Mais ils ont été gentils, ils ont occasionnellement raconté des histoires. Il a fallu refaire la scène une trentaine de fois pour obtenir le matériel. Ils ont rendu la maison gentille et ont tourné une scène gentille. Par exemple : quand ils laissaient tomber des spaghettis, ils ne le montraient pas. Vous voyez, c’était une scène de tous les jours, pas un super-dialogue : alors elle semble improvisée.

J.C. : Et la caméra aussi donne l’impression de suivre seulement l’événement. Mais peut-être est-ce au contraire le résultat d’un grand travail.

J.C. : Tout est prévu mais se révèle impossible. Nous disons : "Faites ça". Mais les acteurs jouent si librement qu’il n’y a pas moyen. Si j’ai un objectif longue-focale pour tourner dans la maison, qu’est-ce que je peux prévoir ? L’opérateur va devenir dingue.
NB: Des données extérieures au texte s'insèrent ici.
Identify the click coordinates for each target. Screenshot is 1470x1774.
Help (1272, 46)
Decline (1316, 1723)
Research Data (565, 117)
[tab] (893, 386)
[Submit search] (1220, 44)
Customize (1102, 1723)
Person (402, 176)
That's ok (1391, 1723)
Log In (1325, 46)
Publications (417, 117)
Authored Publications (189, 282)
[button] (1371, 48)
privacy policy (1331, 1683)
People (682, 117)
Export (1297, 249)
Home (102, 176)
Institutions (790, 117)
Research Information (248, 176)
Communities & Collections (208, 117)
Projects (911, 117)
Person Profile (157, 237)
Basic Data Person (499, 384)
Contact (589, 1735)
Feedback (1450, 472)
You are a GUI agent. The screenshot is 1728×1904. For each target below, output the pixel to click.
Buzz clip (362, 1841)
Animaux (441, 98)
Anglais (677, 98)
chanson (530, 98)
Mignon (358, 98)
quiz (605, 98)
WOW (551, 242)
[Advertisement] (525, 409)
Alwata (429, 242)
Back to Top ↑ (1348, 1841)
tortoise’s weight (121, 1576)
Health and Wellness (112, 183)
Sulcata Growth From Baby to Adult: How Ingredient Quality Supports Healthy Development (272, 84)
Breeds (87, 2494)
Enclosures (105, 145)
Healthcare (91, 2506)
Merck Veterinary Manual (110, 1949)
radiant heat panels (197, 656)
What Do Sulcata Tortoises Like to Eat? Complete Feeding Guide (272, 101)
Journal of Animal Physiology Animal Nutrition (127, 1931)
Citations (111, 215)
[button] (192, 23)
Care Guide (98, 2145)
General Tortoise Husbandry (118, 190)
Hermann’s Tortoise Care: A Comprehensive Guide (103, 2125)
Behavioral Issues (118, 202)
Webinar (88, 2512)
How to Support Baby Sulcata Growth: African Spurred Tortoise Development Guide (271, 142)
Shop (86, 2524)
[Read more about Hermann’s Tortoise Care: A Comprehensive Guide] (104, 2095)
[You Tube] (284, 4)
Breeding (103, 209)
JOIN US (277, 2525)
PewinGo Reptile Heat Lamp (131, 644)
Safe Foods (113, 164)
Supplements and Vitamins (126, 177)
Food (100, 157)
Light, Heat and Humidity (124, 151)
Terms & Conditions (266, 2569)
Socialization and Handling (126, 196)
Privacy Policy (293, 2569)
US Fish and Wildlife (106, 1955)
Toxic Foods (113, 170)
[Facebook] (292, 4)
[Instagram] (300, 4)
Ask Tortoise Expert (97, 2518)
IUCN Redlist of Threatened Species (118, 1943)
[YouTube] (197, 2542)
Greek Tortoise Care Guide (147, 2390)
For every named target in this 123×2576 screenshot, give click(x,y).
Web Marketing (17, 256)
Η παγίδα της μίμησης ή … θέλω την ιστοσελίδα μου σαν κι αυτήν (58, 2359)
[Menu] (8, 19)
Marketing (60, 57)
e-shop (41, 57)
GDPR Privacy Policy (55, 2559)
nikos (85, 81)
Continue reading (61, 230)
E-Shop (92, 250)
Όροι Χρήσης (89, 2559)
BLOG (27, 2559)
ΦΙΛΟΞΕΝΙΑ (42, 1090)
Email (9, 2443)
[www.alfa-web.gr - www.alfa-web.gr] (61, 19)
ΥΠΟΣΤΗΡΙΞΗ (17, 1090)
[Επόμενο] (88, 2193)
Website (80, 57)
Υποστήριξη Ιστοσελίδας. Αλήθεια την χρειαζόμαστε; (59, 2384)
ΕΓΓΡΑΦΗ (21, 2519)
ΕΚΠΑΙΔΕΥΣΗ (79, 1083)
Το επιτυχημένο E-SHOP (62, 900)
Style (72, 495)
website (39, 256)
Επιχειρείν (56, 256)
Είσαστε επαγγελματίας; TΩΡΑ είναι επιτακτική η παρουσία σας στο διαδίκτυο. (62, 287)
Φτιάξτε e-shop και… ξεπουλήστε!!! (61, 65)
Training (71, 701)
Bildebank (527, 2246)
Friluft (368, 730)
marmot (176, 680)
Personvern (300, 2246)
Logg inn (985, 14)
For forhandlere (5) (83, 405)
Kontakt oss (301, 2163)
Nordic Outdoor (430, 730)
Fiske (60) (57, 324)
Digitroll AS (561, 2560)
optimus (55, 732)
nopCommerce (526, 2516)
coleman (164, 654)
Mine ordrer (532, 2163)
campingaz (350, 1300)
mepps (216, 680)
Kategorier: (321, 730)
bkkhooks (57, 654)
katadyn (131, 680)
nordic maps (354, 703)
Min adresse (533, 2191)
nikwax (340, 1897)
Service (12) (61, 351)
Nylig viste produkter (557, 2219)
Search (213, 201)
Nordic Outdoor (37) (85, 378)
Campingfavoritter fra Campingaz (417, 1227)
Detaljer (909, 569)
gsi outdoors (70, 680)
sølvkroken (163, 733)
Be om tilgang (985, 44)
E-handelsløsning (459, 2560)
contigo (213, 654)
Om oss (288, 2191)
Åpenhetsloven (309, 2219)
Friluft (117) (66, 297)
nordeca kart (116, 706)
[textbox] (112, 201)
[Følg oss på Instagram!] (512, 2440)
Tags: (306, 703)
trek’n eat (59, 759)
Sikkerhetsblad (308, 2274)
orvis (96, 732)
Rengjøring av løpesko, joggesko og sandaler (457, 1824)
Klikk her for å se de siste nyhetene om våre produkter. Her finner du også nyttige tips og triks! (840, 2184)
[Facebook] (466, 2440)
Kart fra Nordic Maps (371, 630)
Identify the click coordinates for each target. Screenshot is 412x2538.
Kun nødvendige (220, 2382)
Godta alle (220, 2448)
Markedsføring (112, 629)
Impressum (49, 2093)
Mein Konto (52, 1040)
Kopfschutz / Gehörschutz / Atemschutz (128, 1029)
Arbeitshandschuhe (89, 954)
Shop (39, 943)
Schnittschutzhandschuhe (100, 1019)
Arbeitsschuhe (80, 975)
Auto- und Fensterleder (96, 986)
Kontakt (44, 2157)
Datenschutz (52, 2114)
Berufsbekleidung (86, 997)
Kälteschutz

Alors autant être relax et suivre le tempo des acteurs au lieu de suivre le tempo prévu. Ce que je prépare, c’est : "Voici ce qui va sans doute se passer. Voici où se tient la caméra. Mets l’objectif longue-focale, éclaire, fais le repérage de la distance. Puis vas-y et fais le mieux possible... " Et la caméra suit.
Elle ne répète pas, elle est sur le qui-vive.

Propos recueillis par Andrée Tournès (juin 1976).
Jeune Cinéma n°97, septembre-octobre 1976

* Cf. aussi "Femmes et mari dans l’œuvre de John Cassettes", Jeune Cinéma n°97, septembre-octobre 1976.


Une femme sous influence (A Woman Under the Influence). Réal, sc : John Cassavetes ; ph : Al Ruban et Mitch Breit ; mont : David Armstrong & Sheila Viseltear ; mu : Bo Harwood. Int : Peter Falk, Gena Rowlands, Fred Draper, Lady Rowlands, Katherine Cassavetes, Matthew Laborteaux, Matthew Cassel, Christina Grisanti, O.G. Dunn (USA, 1974, 155 mn).